▶ [What you need to do]
Would you copy only the lines below, from the one containing "428x598 pixels." through the very last one, leaving the pictures out?

Stored records

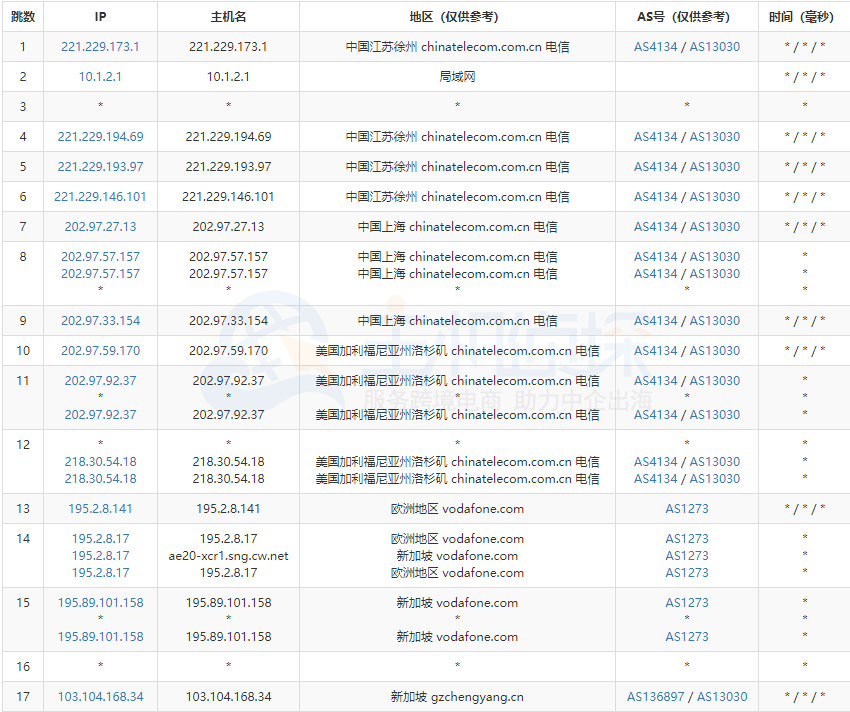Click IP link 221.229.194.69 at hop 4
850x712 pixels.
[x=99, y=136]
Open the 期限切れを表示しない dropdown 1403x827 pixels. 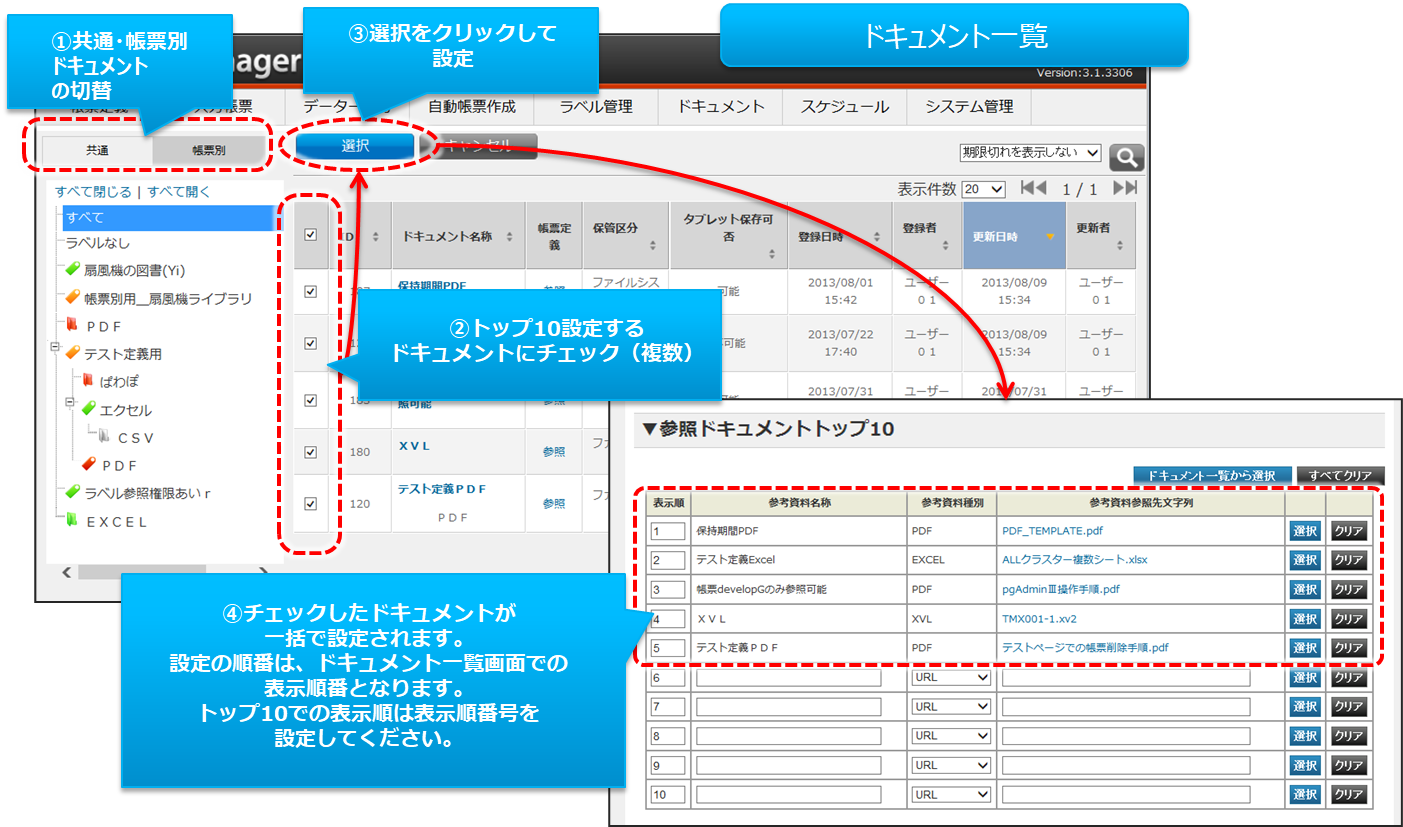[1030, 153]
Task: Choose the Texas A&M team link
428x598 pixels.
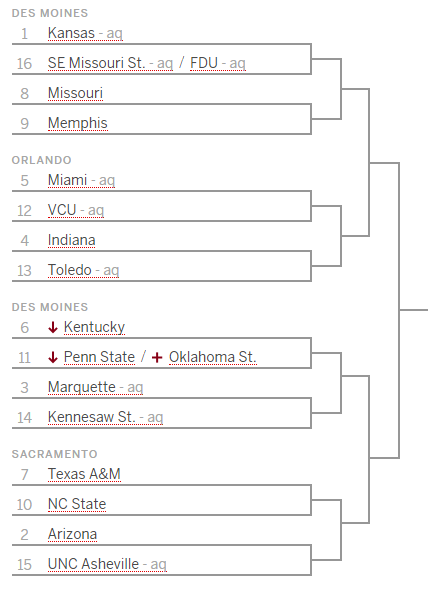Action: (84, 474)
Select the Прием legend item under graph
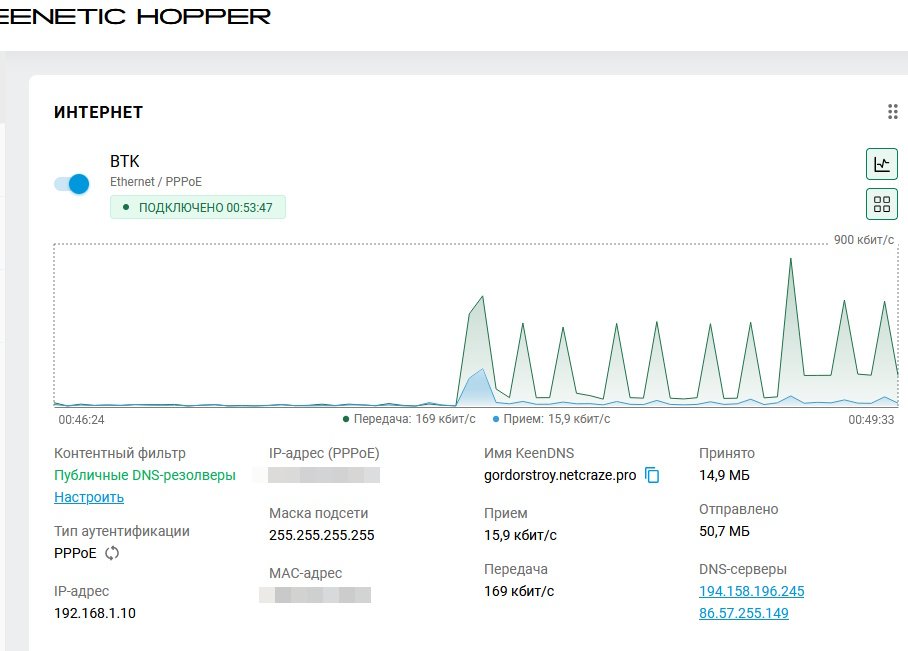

▶ [Worked solution]
428x598 pixels.
Action: (84, 474)
Select the Прием legend item under graph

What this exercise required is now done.